The purpose of the revision of the General Roman Calendar ("the Calendar") was to distribute throughout the Church year the whole mystery of Christ, from the Incarnation to the expectation of his return in glory (Marialis Cultus #2 at 14). Marian feasts are celebrated within this framework.

The careful revision of the Calendar was to ensure a harmony and balance between the worship of Christ and the veneration of his Mother. Contrary to some Protestant myths Catholics do not worship the Blessed Virgin Mary, nor do they treat her as a God. Her rightful place is that as the Mother of God, but more importantly she was the first and most perfect of God's disciples in the new testament. Pope Paul VI stated in Marialis Cultus: "This balance can be taken as a norm for preventing any tendency (as has happened at times in certain forms of popular piety) to separate devotion to the Blessed Virgin from its necessary point of reference-Christ." (Marialis Cultus #4 at 15).

To appreciate the importance of the Blessed Virgin Mary in the Sacred Liturgy you need look no further than Sacrosanctum Cocilum (The Constitution the Sacred Liturgy) the first document published as part of Vatican II. This document brought extensive changes in the discipline of the Mass, but not the essential doctrine underlying the Mass. Paragraph 103 states: "In celebrating the annual cycle of the mysteries of Christ, Holy Church honours the Blessed Mary, Mother of God, with a special love. She is inseparably linked with her Son's saving work. In her the Church admires and exalts the most excellent fruit of redemption, and joyfully contemplates, as in a faultless image, that which she herself desires and hopes wholly to be." A most fitting tribute to the important role which Our Lord has given to his Mother for the redemption of mankind.

Types of Feasts

Under the revised Calendar there are four types of "feasts." Ranked in order of importance from most important to least they are: solemnity, feast, memorial and optional memorial. The use of the term "feast" in this Chapter has two meanings. First, in the headings for each relevant day the use of the term means a feast proper. Secondly, it is used in a generic sense to mean a celebration regardless of rank.

Important Marian Feasts

According to Pope Paul VI, in Marialis Cultus, the 4 most important Marian feasts in the Calendar are: Mary's Divine Motherhood, her Immaculate Conception, her Assumption and the Annunciation of the Lord (#6 at 18). Of these four feasts, the feasts of Mary's Divine Motherhood, her Immaculate Conception and her Assumption are holydays of obligation under The Code of Canon Law: Canon 1246(1).

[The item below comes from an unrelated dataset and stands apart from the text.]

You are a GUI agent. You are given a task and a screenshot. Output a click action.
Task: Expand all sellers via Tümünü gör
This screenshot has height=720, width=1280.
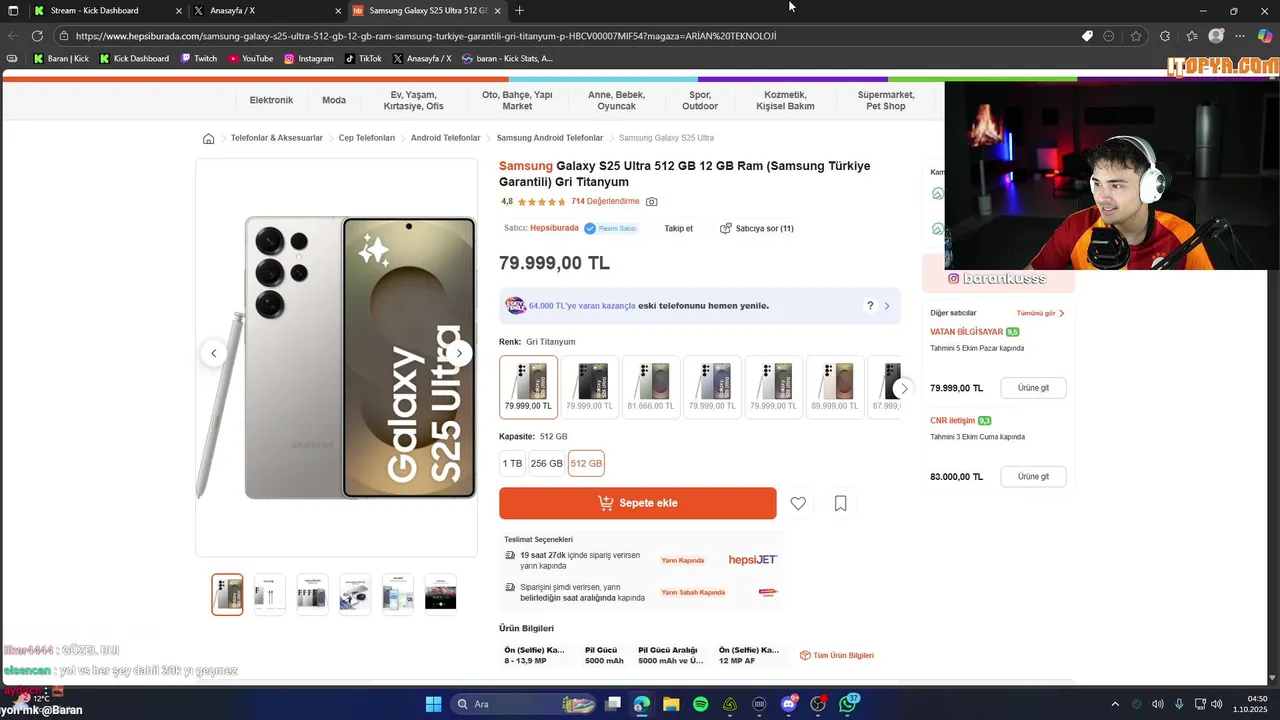point(1040,313)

Although the Bishop's Conference can, with the prior approval of the Apostolic See, suppress certain holydays of obligation or transfer them to a Sunday: Canon 1246(2). In Australia, the only Marian feast which is a holyday of obligation is the Assumption. When the Assumption falls on a Saturday or a Monday, no obligation is attached to that feast that year. While they are recommended, no obligation to attend Mass is attached to the Marian feasts of the Divine Motherhood and the Immaculate Conception.

In Australia the feast of Our Lady Help of Christians is also important as she is the Patroness of Australia under that title.

True devotion to the Blessed Virgin Mary can be summed up in the phrase: "To Jesus through Mary." It is therefore fitting that Marian feasts are celebrated by the Holy Sacrifice of the Mass. In this way Marian Devotion leads directly and clearly to Christ, the second person of the Blessed Trinity as should always be the case with true Marian devotion.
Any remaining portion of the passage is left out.